Semua Bisa Sukses Jika Mau
Oleh: Ki H Ashad Kusuma Djaya
Seingat saya teman-teman kecil saya dulu ketika ditanya cita-citanya oleh guru TK jawabnya seputar menjadi guru, dokter, pilot, polisi dan tentara. Hampir tidak ada jawaban menjadi pengusaha. Waktu itu ukuran sukses kebanyakan kami adalah menjadi guru, dokter, pilot, polisi, dan tentara.
Namun nyatanya dari semua teman TK saya hampir tidak ada yang menjadi guru, dokter, pilot, polisi, dan tentara. Banyak dari teman saya itu yang menjadi pegawai swasta. Ada yang menjadi pengusaha, dosen, karyawan Bank, dan lain-lain. Apakah mereka bisa disebut tidak sukses karena menjadi sesuatu yang tidak dicita-citakannya dulu? Menurut saya mereka bisa dibilang sukses.

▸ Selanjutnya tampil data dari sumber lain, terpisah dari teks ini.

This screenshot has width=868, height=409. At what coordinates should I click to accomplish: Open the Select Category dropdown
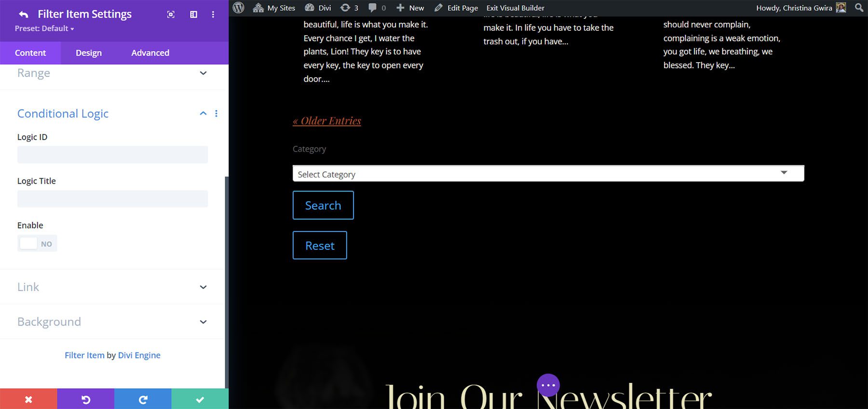(x=548, y=174)
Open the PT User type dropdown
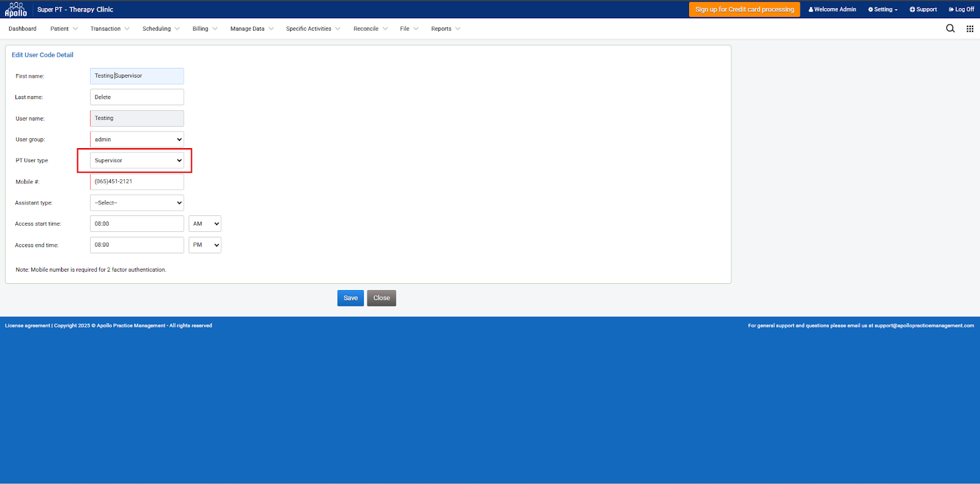The width and height of the screenshot is (980, 484). (x=137, y=160)
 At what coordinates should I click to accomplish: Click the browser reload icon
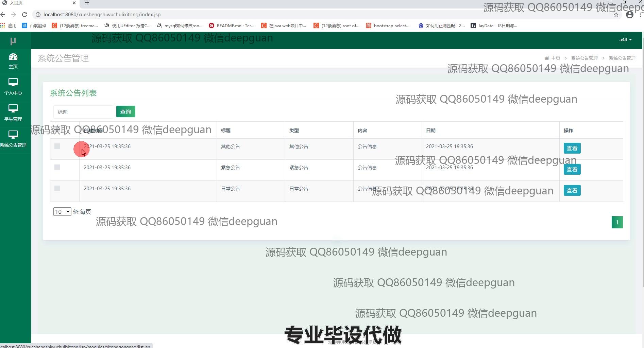click(x=24, y=15)
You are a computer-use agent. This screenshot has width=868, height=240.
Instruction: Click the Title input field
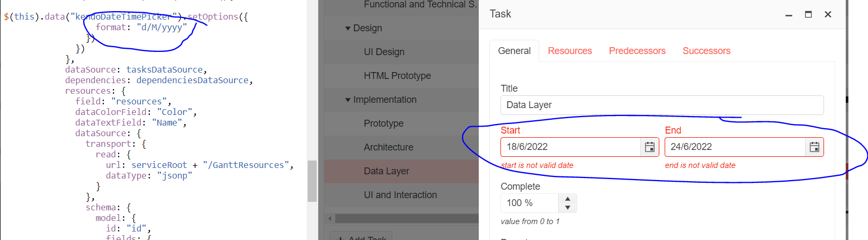[x=661, y=105]
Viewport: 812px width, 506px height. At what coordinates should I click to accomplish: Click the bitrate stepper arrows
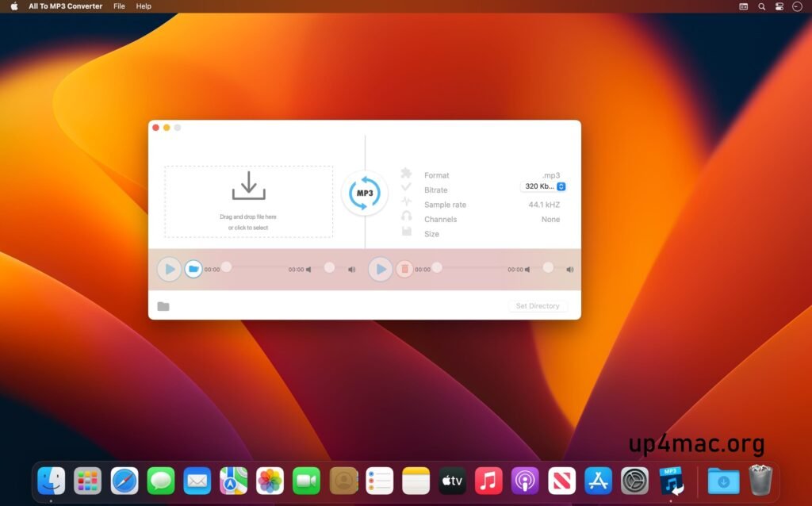pyautogui.click(x=560, y=186)
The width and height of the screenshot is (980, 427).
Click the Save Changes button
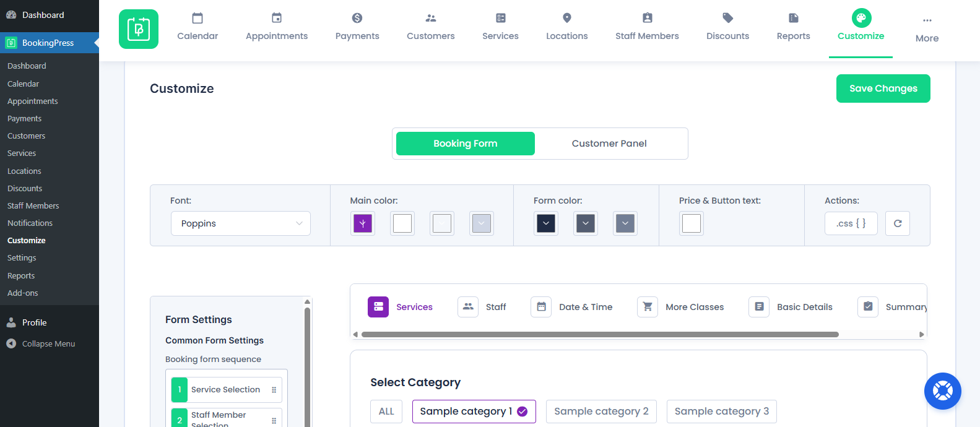click(883, 88)
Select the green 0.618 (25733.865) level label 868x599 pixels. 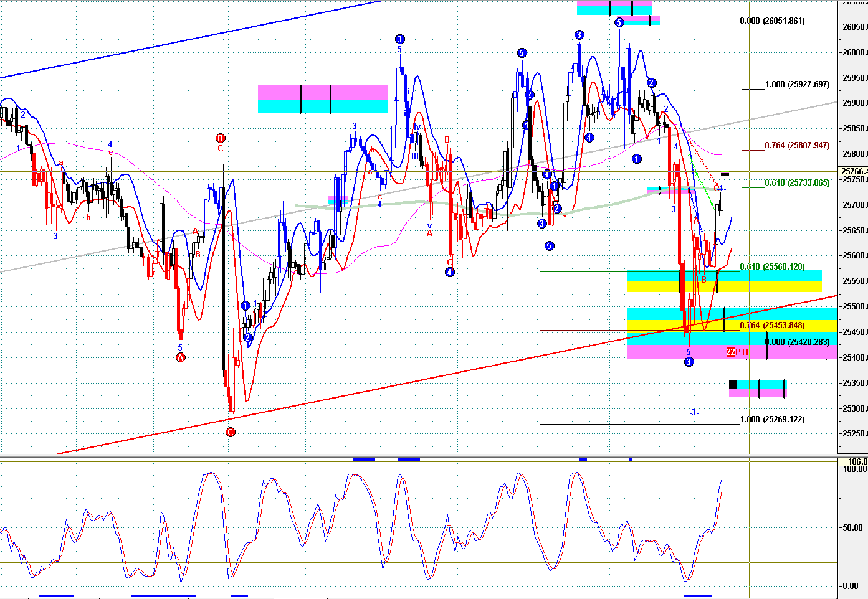click(797, 183)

Banyak definisi tentang sukses tapi sederhananya ialah mampu mencapai tujuan hidup. Banyak orang menjadi kaya raya dengan kerja keras dan mereka merasa sukses karena menjadi kaya adalah tujuan hidupnya. Banyak orang sekolah tinggi lalu mendapat beberapa gelar dan mereka merasa sukses karena mendapatkan gelar-gelar itu adalah tujuan hidupnya. Dan banyak lagi capaian-capaian yang dijadikan tolok ukur kesuksesan.
Dengan definisi sederhana di atas maka jika tujuan hidup seseorang adalah kaya maka menjadi kaya adalah sukses. Jika tujuan hidupnya menjadi profesor maka menjadi profesor adalah sukses. Jika tujuan hidup seseorang adalah menduduki jabatan tertentu maka menduduki jabatan itu adalah sukses. Sehingga yang disebut sukses sangat tergantung dengan tujuan hidup seseorang.
Hidup bagaikan perjalanan sehingga mengetahui tujuan hidup itu penting. Tujuan itu menjadi dasar penyiapan bekal, pemilihan sarana dan pencarian ilmu tentang rambu-rambu untuk menempuh perjalanan. Tujuan hidup dapat memandu seseorang untuk membuat keputusan hidup, mempengaruhi perilaku, dan membentuk cara berpikirnya.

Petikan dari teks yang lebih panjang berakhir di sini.